## Short exercise
Extend the commentary on Labour's poll slump and the Maori vote, picking up after its final sentence.

## Selected extract
• • • • • • •

Labour is stunned by its poll reverse and struggling to discover how they got it so wrong. Labour’s own polling had told the party the public was relaxed about race relations, not overly concerned about treaty settlements and, provided there was public access, the foreshore was not going to be an issue. Now the polls say the electorate regards race relations as the issue, treaty settlements are out of control and the foreshore is a beach too far. More worrying for the government is the majority of the electorate thinks Labour cannot solve the race issues and thinks Don Brash has the solution. A large number of voters say they have a strong view on the issue and it will decide their vote. It is very hard for a government to recover from such a view shift.

THIS LADY IS FOR TURNING.

Like an Italian tank (one forward gear and four reverse), Labour is now keen to abandon policies that Helen Clark asked her government to be judged on. Retreat is the most difficult manoeuvre; it can easily turn into a stampede.

THE MAORI VOTE

Commentators have correctly identified that Labour’s Maori caucus may revolt against an abandonment of Maori policies. The Maori MPs are aware Clark is the only Labour leader to have lost all the Maori seats. NZ First thinks it could win the Maori seats again. At 4%, Peters’ support is now mostly Maori. In parliament Peters is Brash’s strongest critic, claiming that National would ban Maori All Black teams.

• • • • • • •

## Material

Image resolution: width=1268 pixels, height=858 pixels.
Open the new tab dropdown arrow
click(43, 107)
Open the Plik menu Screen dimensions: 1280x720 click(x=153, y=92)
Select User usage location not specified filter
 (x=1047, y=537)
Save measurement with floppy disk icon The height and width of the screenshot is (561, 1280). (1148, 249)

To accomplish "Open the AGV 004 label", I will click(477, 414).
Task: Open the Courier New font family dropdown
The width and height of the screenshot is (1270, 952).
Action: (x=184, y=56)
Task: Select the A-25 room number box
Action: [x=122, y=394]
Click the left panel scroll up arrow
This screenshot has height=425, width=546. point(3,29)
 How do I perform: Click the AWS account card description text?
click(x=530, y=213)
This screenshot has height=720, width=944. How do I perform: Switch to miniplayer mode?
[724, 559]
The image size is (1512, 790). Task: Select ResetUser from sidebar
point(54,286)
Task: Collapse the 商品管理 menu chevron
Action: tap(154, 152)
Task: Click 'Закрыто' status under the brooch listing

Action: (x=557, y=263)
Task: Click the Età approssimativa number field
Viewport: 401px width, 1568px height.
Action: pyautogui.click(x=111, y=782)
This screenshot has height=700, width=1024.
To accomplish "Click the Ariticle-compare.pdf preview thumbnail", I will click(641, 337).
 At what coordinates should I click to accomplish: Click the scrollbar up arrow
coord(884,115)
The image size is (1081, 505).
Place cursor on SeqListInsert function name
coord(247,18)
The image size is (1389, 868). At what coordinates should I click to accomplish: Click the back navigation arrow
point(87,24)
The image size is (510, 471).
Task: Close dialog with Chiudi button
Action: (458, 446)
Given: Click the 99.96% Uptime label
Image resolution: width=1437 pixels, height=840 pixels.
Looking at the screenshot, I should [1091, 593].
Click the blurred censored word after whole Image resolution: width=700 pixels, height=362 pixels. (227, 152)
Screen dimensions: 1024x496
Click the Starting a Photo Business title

• • • • • • •

## Answer to the problem
HIGH WIRE ILLUSIONIST

Clark is attempting a political circus trick. On the one hand to persuade the electorate the government is listening, that Labour is willing to change race-based policies, and on the other, that there are no race-based policies, so there is no need to change anything. Clark’s problem is illustrated by the government’s use of the words public domain in the foreshore issue. If public domain and crown ownership are the same Labour can simply change back to crown ownership. Labour’s problem is the words do not have the same meaning, Labour’s policies are race-based and PR won’t do it.

LOSING LEFT AND RIGHT

If Labour does abandon race policies it risks losing another constituency, the committed left. The Australian Labor Party, when it decided it was electoral suicide to oppose Howard over the Tampa refugees, lost votes not just to the Liberals but also to the Greens. Jeannette Fitzsimons is arguing for race-based law and that Maori own the foreshore. In MMP voters have a choice and the Greens’ strong polling indicates Labour is losing to both the left and the right.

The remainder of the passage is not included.